Cosa avrebbe potuto scrivere sul rapporto di quella giornata? Non aveva niente in mano, se non le foto del cadavere della vittima e di come l'avevano ritrovata.

Il suo corpo era disteso vicino alla riva, a pancia in su, con i polsi legati in una corda ispida. Un tessuto attorno alla sua bocca, tanto da fermarle la voce, le grida. Il volto inclinato, lateralmente, con lo sguardo perso nell'abisso.

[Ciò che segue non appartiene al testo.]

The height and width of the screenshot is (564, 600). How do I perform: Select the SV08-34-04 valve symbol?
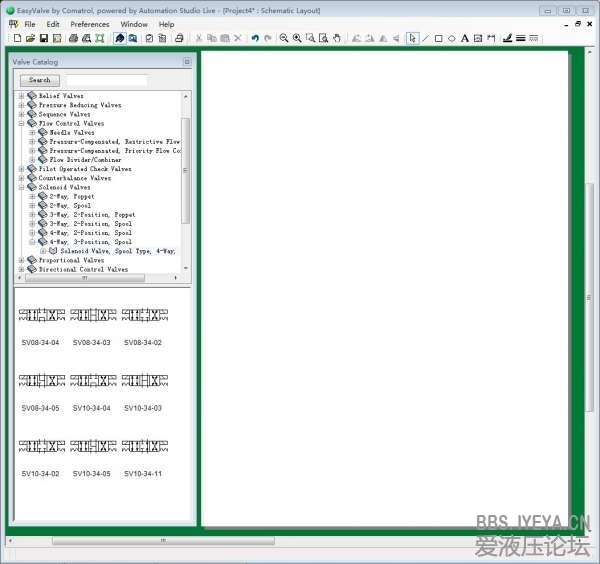point(41,316)
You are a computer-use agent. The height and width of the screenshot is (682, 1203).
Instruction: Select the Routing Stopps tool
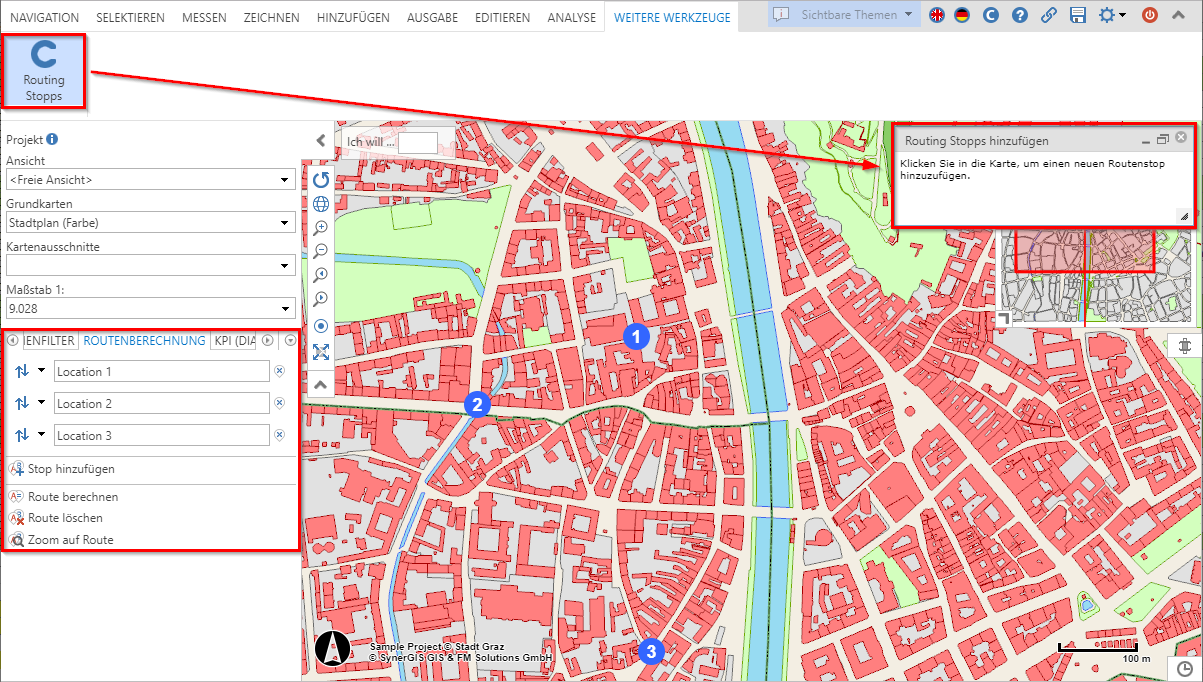point(43,70)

L'assassino voleva che la trovassero così, sapeva perfettamente che la prima cosa che avrebbe catturato l'attenzione di quelli dei crimini violenti, di Minjun, Doyoung e la loro squadra, era proprio quel pezzo di stoffa mancante, a forma di cuore.

Perché prendersi il tempo di tagliare perfettamente la veste, disegnando un cuore preciso, speculare su se stesso. Era così importante per lui? E soprattutto perché li teneva? Come premi?

Voleva vendicarsi per tutti cuori che gli erano stati rubati vent'anni prima?

Questi, ben sigillati da buste trasparenti, catalogate come prove, risiedevano ancora nel sedile del passeggero, della macchina di Doyoung. Osservarono la pioggia scorrere sul cruscotto, sul vetro, come lacrime amare.

Doyoung aspirò l'ultimo tiro e conficcò il mozzicone nel terreno, poi si alzò nuovamente in piedi, tanto che gli girò la testa. Barcollò, quasi senza forza, chiedendo al cielo l'aiuto necessario per trovare il colpevole.